*CHALLENGE*.
Extract the lines starting at the one containing "has width=790, height=434." and ending at the one containing "click(x=1221, y=304)", and reproduce them verbatim.

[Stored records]
— begin —

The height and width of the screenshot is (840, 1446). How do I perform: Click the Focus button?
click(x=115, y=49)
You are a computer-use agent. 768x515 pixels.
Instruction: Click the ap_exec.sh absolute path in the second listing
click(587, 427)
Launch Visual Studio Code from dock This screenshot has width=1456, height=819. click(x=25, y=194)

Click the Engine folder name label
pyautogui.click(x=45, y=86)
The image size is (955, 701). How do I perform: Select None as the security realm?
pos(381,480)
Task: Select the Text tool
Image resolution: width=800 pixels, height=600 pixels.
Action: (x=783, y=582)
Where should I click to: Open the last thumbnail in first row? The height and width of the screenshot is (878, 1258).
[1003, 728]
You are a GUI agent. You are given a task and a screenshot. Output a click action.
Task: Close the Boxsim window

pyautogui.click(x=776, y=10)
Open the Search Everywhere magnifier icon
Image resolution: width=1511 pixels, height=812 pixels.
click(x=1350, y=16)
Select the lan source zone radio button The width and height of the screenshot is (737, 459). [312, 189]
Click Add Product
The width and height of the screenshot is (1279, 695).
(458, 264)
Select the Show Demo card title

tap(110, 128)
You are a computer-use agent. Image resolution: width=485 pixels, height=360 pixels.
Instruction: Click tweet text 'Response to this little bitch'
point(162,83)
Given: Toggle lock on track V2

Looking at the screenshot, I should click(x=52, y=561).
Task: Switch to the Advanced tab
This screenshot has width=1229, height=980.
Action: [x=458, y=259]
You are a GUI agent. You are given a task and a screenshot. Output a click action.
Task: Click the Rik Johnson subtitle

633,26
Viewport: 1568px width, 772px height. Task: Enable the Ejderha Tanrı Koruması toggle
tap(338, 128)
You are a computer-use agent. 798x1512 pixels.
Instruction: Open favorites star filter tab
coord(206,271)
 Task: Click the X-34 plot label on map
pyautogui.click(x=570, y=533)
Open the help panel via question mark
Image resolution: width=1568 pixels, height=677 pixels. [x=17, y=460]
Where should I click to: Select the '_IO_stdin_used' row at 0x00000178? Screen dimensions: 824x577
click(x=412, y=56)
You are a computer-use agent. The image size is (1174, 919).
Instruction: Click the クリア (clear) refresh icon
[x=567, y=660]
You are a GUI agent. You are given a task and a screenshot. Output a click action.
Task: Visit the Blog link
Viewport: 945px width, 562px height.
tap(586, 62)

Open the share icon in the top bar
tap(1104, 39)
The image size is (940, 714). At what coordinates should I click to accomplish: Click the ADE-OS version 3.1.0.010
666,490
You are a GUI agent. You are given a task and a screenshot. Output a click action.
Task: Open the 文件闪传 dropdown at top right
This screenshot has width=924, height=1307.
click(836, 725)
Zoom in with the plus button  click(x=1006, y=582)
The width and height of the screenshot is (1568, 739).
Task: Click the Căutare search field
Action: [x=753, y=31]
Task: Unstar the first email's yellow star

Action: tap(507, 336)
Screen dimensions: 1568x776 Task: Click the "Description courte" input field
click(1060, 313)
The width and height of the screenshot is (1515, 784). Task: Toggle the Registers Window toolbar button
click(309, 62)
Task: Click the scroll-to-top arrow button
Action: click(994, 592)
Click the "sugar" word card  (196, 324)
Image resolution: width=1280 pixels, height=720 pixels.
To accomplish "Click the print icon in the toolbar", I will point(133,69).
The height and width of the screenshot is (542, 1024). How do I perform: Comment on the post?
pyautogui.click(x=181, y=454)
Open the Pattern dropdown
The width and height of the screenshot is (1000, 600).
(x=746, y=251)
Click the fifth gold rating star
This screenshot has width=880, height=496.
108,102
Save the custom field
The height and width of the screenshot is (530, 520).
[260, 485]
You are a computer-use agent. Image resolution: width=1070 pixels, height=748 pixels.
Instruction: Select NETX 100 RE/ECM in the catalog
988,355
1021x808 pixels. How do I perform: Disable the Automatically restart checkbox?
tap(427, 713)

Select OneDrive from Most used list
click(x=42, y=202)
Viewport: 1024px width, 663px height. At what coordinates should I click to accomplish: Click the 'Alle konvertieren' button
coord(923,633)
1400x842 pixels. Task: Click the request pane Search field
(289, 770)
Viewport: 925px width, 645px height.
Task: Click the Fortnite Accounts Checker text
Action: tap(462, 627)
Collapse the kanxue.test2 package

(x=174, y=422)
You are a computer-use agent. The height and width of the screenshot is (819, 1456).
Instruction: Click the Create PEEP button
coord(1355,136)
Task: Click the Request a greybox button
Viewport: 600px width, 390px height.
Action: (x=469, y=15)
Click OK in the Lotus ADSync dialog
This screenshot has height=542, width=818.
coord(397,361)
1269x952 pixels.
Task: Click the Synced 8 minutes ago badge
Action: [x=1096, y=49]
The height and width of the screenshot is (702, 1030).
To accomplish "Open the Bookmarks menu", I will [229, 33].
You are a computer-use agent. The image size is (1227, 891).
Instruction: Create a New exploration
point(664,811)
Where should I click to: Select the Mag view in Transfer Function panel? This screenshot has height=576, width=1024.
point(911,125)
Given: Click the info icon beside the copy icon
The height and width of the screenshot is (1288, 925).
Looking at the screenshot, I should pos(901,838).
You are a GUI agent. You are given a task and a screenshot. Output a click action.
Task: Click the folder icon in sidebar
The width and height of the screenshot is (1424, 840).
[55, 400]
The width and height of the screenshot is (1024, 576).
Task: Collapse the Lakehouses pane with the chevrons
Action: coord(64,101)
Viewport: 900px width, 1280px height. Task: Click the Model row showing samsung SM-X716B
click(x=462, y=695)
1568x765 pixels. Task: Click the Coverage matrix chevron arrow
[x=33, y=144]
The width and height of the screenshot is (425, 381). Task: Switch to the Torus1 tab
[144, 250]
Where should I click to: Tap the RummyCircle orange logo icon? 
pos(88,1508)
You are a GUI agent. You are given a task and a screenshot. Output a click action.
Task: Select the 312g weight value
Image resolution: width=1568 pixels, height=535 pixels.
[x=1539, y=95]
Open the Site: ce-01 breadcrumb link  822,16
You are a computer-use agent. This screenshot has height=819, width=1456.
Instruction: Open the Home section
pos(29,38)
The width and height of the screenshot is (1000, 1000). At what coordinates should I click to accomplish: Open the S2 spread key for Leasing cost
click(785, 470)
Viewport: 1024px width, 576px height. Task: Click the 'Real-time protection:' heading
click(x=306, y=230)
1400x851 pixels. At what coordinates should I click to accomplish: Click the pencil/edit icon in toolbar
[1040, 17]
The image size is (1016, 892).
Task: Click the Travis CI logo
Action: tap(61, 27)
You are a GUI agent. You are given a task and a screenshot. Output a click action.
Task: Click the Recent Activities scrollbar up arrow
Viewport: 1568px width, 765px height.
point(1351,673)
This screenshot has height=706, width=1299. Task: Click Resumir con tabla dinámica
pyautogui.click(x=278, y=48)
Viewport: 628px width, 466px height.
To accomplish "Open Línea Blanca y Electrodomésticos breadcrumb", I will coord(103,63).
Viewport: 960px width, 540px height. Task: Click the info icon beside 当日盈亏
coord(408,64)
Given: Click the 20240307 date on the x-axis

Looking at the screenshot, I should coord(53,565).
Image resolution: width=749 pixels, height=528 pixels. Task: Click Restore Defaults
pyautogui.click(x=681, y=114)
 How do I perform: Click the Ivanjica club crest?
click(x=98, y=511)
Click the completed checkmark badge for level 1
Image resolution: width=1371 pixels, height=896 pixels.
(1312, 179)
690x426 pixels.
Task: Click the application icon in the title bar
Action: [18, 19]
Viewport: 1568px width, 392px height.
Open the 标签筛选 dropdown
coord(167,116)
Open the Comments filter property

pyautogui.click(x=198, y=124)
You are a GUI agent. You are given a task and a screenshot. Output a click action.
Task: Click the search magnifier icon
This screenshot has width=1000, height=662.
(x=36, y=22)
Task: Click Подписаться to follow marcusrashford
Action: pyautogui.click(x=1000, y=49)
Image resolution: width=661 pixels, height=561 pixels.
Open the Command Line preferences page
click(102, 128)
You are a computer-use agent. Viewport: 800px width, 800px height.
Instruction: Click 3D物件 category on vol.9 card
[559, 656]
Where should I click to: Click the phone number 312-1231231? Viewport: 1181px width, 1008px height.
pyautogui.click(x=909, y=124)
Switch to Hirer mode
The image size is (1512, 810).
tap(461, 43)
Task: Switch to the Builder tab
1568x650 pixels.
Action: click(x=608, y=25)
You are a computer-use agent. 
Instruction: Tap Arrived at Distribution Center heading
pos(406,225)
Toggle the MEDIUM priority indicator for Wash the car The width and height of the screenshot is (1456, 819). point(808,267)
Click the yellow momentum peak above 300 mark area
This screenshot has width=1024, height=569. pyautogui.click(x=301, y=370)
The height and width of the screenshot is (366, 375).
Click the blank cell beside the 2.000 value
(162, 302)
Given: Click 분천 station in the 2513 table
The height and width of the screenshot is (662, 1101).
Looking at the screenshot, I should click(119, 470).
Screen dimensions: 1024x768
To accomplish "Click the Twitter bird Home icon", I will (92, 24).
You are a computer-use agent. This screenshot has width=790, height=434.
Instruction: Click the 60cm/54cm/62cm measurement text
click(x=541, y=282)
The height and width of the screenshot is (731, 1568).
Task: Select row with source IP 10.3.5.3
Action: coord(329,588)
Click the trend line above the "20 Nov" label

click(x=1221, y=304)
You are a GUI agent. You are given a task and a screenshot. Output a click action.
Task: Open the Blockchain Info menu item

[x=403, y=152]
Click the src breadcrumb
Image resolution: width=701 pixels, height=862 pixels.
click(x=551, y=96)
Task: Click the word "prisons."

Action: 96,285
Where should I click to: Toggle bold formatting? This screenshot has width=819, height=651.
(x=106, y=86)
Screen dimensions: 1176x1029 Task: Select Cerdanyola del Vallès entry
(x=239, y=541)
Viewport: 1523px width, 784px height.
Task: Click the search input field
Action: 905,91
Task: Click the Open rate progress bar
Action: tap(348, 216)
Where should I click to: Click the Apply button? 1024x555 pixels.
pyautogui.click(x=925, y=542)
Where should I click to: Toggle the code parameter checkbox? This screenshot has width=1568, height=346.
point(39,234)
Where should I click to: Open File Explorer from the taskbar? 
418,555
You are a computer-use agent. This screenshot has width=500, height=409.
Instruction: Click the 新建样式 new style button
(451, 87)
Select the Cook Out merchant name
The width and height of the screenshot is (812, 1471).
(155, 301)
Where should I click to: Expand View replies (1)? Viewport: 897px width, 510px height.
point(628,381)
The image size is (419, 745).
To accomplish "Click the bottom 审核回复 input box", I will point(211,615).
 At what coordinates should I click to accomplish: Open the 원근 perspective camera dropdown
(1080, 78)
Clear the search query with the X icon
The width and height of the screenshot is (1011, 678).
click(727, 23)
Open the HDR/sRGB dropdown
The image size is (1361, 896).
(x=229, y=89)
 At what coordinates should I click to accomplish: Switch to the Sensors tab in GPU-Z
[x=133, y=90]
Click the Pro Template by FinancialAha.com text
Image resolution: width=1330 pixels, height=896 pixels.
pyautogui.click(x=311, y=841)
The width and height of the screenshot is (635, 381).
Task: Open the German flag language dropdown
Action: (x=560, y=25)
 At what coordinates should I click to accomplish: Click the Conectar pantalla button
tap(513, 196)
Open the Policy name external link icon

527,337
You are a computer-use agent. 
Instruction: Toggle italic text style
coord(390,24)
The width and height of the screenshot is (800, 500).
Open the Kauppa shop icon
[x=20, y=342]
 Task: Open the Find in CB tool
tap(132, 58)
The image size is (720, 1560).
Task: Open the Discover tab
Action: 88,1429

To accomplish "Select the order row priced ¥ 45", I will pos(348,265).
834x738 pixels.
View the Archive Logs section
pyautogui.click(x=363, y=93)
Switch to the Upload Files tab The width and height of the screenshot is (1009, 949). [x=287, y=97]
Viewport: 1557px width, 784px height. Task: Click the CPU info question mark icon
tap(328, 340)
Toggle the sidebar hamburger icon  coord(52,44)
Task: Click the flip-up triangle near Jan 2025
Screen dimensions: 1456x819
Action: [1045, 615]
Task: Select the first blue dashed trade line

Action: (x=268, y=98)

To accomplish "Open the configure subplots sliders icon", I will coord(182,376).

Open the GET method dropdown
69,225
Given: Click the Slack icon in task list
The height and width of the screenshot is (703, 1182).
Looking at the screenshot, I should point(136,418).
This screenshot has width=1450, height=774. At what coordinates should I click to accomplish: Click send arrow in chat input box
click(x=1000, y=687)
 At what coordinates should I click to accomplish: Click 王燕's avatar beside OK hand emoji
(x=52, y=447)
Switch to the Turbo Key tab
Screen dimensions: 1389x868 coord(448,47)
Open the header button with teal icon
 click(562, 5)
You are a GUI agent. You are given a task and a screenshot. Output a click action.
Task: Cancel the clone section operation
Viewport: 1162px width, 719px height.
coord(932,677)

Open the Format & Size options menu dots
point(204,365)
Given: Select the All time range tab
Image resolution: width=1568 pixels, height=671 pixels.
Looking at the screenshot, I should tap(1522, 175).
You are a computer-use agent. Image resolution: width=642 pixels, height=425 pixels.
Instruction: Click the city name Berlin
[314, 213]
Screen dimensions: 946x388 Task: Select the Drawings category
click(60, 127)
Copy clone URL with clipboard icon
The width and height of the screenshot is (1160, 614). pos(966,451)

— end —

*TASK SOLUTION*.
You are a computer-use agent. This screenshot has width=790, height=434.
Instruction: Click the 60cm/54cm/62cm measurement text
click(x=541, y=282)
The height and width of the screenshot is (731, 1568).
Task: Select row with source IP 10.3.5.3
Action: coord(329,588)
Click the trend line above the "20 Nov" label

click(x=1221, y=304)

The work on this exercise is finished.